La prima cosa è guarire. La seconda, capire. La vicenda del dodicenne di Dalmine - ancora in ospedale con una frattura al cranio - che è finito sotto un'auto all'uscita di scuola, correndo per sfuggire al compagno che lo perseguitava, riapre il capitolo del bullismo. Doloroso per i ragazzi e spinoso per gli adulti, perché ogni storia di questo tipo rivela d'un colpo le sofferenze nascoste dei giovanissimi e l'inadeguatezza degli interventi educativi che si riesce a mettere in campo.
Bisogna chiedere ai ragazzi le ragioni dei loro comportamenti, sostiene Gustavo Pietropolli Charmet. Lo psichiatra e psicoterapeuta, pioniere in Italia del trattamento del disagio in adolescenza, osserva che genitori e insegnanti non possono fidarsi dei ricordi dei propri anni verdi nel giudicare le situazioni, ma che devono chiedere direttamente ad aggressori e vittime i motivi dei loro comportamenti. Parlare, ragionare, far emergere la sofferenza che sempre, nell'età della crescita, sottostà alle azioni aggressive. Una fatica tremenda, l'unica che ha senso. Questo però suppone adulti - genitori per destino o per professione - ragionevolmente decisi ad andare nella stessa direzione e ragionevolmente disposti a fidarsi gli uni degli altri. Quando sentono di essere «contenuti» dagli adulti (non schiacciati nè giudicati, ma trattenuti dal farsi del male da soli) bambini e ragazzi di solito si rilassano, perché accettano volentieri, contro ogni apparenza, una guida chiara che indica una strada possibile per vivere.

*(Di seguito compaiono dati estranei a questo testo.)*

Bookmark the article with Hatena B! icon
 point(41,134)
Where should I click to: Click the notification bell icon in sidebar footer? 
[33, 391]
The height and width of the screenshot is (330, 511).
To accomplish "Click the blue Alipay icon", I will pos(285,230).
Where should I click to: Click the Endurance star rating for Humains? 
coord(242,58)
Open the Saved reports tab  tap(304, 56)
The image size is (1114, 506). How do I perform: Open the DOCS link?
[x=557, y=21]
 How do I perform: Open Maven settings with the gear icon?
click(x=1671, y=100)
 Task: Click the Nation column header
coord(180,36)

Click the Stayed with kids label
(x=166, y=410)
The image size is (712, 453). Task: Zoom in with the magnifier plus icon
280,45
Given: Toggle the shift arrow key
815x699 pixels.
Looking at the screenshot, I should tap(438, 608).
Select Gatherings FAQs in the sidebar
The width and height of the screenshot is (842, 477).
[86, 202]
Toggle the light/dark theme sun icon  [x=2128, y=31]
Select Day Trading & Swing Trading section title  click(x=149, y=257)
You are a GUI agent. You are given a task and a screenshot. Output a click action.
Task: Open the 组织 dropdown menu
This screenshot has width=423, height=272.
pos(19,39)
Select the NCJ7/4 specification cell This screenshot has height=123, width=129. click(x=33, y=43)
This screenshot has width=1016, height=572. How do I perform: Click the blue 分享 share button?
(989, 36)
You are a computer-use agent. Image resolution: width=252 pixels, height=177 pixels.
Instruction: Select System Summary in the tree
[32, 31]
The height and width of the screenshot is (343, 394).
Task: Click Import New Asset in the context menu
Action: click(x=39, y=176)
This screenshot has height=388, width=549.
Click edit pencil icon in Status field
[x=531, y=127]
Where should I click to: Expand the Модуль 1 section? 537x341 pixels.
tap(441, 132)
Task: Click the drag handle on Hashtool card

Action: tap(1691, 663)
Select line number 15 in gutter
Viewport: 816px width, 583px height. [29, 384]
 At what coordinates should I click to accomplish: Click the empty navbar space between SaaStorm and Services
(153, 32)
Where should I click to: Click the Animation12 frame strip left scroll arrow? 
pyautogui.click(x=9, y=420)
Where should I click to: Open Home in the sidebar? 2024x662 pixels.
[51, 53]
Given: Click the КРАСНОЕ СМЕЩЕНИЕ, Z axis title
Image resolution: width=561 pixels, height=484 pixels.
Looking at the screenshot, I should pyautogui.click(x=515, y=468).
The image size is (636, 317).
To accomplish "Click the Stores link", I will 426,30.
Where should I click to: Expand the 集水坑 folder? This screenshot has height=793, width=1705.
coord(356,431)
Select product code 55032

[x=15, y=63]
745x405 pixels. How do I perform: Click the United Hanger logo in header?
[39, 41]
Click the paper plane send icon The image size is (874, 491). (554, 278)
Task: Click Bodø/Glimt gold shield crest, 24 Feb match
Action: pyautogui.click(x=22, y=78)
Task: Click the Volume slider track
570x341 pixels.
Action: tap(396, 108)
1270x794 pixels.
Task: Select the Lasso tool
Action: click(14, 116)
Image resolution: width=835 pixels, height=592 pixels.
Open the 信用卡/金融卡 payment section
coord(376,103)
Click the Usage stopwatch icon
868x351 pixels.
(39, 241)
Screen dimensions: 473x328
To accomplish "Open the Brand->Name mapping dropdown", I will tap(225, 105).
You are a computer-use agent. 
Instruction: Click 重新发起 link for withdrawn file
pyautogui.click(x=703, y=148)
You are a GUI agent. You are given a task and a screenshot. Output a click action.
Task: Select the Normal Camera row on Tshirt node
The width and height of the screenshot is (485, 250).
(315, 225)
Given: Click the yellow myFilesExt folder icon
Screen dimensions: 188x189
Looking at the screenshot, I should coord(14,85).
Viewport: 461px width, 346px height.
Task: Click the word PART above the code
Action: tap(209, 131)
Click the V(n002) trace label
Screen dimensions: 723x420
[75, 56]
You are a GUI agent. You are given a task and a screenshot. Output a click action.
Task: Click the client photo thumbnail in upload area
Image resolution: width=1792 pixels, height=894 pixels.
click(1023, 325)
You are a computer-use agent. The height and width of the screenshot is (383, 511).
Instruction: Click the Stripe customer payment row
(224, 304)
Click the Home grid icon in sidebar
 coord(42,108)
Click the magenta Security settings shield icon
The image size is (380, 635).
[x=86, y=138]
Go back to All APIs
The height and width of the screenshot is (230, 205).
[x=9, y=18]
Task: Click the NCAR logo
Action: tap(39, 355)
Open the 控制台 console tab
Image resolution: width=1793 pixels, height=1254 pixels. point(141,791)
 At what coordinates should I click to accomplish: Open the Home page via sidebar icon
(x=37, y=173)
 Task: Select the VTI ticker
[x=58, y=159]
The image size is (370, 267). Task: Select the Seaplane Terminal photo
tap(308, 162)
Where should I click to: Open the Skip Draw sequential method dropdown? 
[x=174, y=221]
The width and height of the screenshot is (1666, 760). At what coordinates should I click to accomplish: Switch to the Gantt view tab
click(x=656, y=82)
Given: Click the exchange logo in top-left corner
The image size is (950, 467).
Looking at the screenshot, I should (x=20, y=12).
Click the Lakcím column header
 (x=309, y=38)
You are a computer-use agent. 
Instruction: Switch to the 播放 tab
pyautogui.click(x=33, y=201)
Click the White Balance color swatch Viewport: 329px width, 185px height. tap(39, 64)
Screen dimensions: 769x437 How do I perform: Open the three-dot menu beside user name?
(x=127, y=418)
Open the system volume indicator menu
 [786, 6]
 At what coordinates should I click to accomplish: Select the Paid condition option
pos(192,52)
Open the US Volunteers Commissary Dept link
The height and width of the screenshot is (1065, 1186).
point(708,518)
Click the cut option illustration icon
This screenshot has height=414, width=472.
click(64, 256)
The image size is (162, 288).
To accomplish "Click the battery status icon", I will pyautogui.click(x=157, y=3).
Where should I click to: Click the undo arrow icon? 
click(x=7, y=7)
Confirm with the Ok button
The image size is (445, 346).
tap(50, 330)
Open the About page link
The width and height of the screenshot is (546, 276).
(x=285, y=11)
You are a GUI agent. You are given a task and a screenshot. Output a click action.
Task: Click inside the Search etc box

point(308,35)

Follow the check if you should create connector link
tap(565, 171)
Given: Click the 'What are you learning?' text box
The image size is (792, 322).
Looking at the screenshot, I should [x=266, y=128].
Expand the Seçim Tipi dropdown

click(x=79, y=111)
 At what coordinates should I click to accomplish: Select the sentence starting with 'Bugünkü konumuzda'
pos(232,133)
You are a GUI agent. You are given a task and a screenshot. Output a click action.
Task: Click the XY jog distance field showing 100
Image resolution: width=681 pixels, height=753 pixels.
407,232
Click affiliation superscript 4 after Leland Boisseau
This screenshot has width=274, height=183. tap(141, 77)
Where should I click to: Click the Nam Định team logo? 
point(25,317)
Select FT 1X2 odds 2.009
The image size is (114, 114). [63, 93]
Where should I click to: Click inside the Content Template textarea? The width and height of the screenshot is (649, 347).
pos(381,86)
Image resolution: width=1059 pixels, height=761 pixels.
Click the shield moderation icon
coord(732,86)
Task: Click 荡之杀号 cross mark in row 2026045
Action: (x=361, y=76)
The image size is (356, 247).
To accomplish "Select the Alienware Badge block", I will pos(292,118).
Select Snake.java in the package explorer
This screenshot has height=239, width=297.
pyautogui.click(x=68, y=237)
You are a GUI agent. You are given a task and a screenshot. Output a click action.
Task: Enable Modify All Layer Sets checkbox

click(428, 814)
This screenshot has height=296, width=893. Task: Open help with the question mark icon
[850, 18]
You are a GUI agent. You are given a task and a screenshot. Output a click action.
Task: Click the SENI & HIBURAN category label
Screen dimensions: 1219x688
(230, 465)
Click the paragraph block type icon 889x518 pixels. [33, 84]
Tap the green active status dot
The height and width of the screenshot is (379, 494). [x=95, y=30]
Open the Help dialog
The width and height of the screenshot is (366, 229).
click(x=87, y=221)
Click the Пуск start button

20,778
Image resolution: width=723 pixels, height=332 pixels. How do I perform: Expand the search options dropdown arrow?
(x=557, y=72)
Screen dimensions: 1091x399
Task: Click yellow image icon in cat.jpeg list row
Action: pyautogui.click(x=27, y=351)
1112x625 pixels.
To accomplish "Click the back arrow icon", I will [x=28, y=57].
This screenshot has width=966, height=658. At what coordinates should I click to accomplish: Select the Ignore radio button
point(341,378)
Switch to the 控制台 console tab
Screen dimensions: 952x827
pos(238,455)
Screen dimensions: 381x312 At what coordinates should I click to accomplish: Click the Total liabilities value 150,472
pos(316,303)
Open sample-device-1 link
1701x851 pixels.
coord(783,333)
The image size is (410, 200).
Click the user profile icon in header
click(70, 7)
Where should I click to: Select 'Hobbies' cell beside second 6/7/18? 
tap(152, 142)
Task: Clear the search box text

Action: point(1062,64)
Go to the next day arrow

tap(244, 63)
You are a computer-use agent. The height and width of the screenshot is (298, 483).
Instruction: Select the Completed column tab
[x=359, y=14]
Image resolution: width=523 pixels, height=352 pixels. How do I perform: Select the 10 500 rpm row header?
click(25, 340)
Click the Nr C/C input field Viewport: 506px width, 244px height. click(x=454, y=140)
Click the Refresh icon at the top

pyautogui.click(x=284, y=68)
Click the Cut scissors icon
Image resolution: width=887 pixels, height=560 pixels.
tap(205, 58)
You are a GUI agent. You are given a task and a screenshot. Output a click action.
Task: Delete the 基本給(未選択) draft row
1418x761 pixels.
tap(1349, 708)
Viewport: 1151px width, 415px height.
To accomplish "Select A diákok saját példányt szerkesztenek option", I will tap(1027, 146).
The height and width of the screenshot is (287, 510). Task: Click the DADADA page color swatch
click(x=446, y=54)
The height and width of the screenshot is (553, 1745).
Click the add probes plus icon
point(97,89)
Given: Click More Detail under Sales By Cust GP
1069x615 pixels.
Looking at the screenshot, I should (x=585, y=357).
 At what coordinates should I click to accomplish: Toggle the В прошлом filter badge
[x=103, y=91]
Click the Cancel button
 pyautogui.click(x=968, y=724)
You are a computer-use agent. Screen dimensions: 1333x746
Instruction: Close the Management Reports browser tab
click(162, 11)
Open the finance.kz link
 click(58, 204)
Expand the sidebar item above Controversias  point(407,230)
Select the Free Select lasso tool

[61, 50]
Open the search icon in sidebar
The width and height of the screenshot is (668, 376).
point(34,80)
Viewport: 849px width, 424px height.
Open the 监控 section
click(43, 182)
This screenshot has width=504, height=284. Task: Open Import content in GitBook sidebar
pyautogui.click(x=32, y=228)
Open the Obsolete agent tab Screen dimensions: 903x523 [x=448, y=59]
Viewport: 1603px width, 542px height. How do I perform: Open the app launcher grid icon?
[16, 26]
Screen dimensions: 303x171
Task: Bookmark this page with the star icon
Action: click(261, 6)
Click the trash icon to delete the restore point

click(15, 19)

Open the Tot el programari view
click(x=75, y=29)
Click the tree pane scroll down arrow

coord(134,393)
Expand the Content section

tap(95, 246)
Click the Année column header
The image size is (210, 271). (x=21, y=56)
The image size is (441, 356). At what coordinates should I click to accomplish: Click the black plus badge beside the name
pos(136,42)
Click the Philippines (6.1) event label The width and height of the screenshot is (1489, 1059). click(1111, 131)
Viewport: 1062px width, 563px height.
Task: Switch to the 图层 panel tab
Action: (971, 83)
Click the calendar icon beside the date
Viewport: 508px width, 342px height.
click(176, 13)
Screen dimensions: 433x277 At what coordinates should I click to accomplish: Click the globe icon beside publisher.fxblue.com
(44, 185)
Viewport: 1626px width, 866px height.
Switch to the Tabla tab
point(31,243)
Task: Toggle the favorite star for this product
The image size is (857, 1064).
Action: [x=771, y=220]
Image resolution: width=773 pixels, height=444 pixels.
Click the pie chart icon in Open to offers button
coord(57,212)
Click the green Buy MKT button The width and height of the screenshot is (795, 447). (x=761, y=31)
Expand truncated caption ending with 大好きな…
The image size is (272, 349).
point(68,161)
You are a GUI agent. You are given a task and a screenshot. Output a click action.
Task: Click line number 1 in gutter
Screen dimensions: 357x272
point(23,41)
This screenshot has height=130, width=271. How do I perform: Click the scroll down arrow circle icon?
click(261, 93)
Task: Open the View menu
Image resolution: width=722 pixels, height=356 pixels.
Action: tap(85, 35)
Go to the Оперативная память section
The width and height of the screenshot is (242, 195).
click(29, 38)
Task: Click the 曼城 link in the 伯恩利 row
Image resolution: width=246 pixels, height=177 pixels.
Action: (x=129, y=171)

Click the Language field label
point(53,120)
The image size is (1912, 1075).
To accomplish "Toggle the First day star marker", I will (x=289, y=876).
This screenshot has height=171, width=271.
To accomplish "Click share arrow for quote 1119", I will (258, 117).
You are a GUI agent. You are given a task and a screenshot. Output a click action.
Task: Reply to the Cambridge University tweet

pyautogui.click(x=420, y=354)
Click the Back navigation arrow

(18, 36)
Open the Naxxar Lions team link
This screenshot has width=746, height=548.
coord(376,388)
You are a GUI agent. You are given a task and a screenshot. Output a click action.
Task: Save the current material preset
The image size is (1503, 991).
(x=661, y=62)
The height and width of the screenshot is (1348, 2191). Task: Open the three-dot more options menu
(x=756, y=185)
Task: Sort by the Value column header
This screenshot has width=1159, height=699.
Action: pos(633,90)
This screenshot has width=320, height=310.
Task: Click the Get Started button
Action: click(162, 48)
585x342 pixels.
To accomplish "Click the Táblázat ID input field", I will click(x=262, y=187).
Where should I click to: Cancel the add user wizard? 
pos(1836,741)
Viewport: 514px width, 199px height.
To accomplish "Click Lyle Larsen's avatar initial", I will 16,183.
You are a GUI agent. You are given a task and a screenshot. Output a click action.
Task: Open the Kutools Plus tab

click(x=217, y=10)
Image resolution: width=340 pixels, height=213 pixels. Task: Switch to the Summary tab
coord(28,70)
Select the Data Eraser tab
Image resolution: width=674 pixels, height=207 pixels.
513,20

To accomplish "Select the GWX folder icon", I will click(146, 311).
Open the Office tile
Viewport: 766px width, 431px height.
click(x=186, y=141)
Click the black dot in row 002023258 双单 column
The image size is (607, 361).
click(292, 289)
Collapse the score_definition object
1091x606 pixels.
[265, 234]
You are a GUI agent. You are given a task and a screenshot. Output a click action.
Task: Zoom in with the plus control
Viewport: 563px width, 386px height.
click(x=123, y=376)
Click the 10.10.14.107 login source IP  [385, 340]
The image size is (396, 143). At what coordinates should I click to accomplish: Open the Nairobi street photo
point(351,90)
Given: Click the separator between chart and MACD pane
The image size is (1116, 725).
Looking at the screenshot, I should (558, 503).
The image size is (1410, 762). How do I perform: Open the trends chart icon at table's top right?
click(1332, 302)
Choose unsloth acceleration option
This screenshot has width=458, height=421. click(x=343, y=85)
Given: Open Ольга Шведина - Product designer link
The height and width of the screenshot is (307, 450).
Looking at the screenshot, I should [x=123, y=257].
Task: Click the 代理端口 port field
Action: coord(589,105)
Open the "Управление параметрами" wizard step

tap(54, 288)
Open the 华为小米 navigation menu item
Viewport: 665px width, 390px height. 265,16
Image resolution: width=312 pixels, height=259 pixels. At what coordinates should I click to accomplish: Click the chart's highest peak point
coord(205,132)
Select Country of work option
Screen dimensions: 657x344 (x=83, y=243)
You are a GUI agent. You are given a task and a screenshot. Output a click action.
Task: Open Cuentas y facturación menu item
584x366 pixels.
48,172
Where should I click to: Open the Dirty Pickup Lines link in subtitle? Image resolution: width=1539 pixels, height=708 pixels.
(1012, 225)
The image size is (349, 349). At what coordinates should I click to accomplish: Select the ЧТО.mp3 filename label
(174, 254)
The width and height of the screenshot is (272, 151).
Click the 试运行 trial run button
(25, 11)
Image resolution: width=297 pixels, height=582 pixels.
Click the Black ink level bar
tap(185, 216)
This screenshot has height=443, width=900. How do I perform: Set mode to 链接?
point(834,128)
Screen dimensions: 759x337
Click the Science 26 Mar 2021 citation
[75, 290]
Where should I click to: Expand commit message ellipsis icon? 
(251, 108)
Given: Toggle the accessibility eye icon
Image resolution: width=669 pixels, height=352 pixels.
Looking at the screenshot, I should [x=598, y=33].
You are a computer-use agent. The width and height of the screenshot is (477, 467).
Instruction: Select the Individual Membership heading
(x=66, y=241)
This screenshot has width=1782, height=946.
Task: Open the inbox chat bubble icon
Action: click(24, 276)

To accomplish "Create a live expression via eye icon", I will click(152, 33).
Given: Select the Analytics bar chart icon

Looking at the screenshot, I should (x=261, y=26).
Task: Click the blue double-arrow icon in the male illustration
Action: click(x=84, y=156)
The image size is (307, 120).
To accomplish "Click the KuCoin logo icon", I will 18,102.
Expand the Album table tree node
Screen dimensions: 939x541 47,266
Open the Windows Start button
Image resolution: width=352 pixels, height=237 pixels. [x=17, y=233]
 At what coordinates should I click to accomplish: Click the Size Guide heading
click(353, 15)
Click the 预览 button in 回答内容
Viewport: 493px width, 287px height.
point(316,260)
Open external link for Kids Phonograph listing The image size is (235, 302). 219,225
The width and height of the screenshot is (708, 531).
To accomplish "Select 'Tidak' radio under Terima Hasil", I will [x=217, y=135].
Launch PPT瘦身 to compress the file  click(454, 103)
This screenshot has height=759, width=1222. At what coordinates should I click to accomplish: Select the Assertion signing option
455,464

Spesso è il disorientamento degli adulti che rende i ragazzi nervosi come cavalli. Qualcuno scalcia, qualcuno è scalciato, il meccanismo è simmetrico e complementare. Rivolgersi direttamente ai ragazzi significa prenderli sul serio, trattarli per quegli uomini che saranno, riproporzionando le responsabilità di ciascuno. E le maggiori non sono certo dei più piccoli. A Dalmine la tragedia è stata sfiorata non per caso, ma per trasgressioni e omissioni individuali - di ragazzi e di adulti, a scuola e in strada - che si sono saldate. Ma il bullismo esiste davvero come fenomeno patologico dei nostri tempi o è una gonfiatura più o meno mediatica di qualcosa di spiacevole ma fisiologico, già noto, addirittura immortalato nei classici ingialliti della letteratura per ragazzi, dalla Guerra dei bottoni ai Ragazzi della via Paal su fino alle scazzottate sabaude di Cuore? Il bullismo, oltre le normali divergenze, antipatie, ripicche e avversioni, implica da una parte un gruppo organizzato per offendere ripetutamente e una o più vittime - isolate - dall'altra. Forse in passato è stato ancora più crudele, dissimulato in una divisa paramilitare, mescolato con ideologie intossicanti e malcomprese.

I dati veramente nuovi sono l'abbassarsi dell'età di formazione delle bande ai primi anni della scuola media se non alle elementari e l'ingresso delle ragazze nel mondo della violenza (vedi i vandalismi alle scuole di Seriate di poche settimane fa). Quello che appare all'osservatore è la solitudine interiore, un inferno personale più che di generazione: chi riesce a far gruppetto diventa persecutore, chi resta solo diventa vittima. Che cosa possono fare genitori e docenti, cioè coloro che strutturano i due mondi nei quali un ragazzino vive, la famiglia e la scuola? Secondo Charmet, insieme possono far molto, separati poco, un contro l'altro armati, niente.

Tempo fa, proprio a Bergamo, varie associazioni, riunite dalla Provincia, lanciarono un programma di attività per promuovere l'idea di «genitorialità diffusa». Che vuole dire che non devi sentirti genitore solo di tuo figlio, ma di tutti i minori che per caso incontri. Il resto viene di conseguenza. Perché se li vedi come figli, cessano di apparirti scomodi estranei da ignorare. E i progetti di intervento diventano meno burocratici e più umani. Ma occorre un consenso sociale, un patto fra adulti di una stessa comunità, paese o quartiere che permetta a tutti di guardare i ragazzi in un altro modo. In questi giorni molti genitori e insegnanti hanno «visto» per la prima volta un pezzo di realtà che ignoravano. Forse l'importante è continuare a vedere.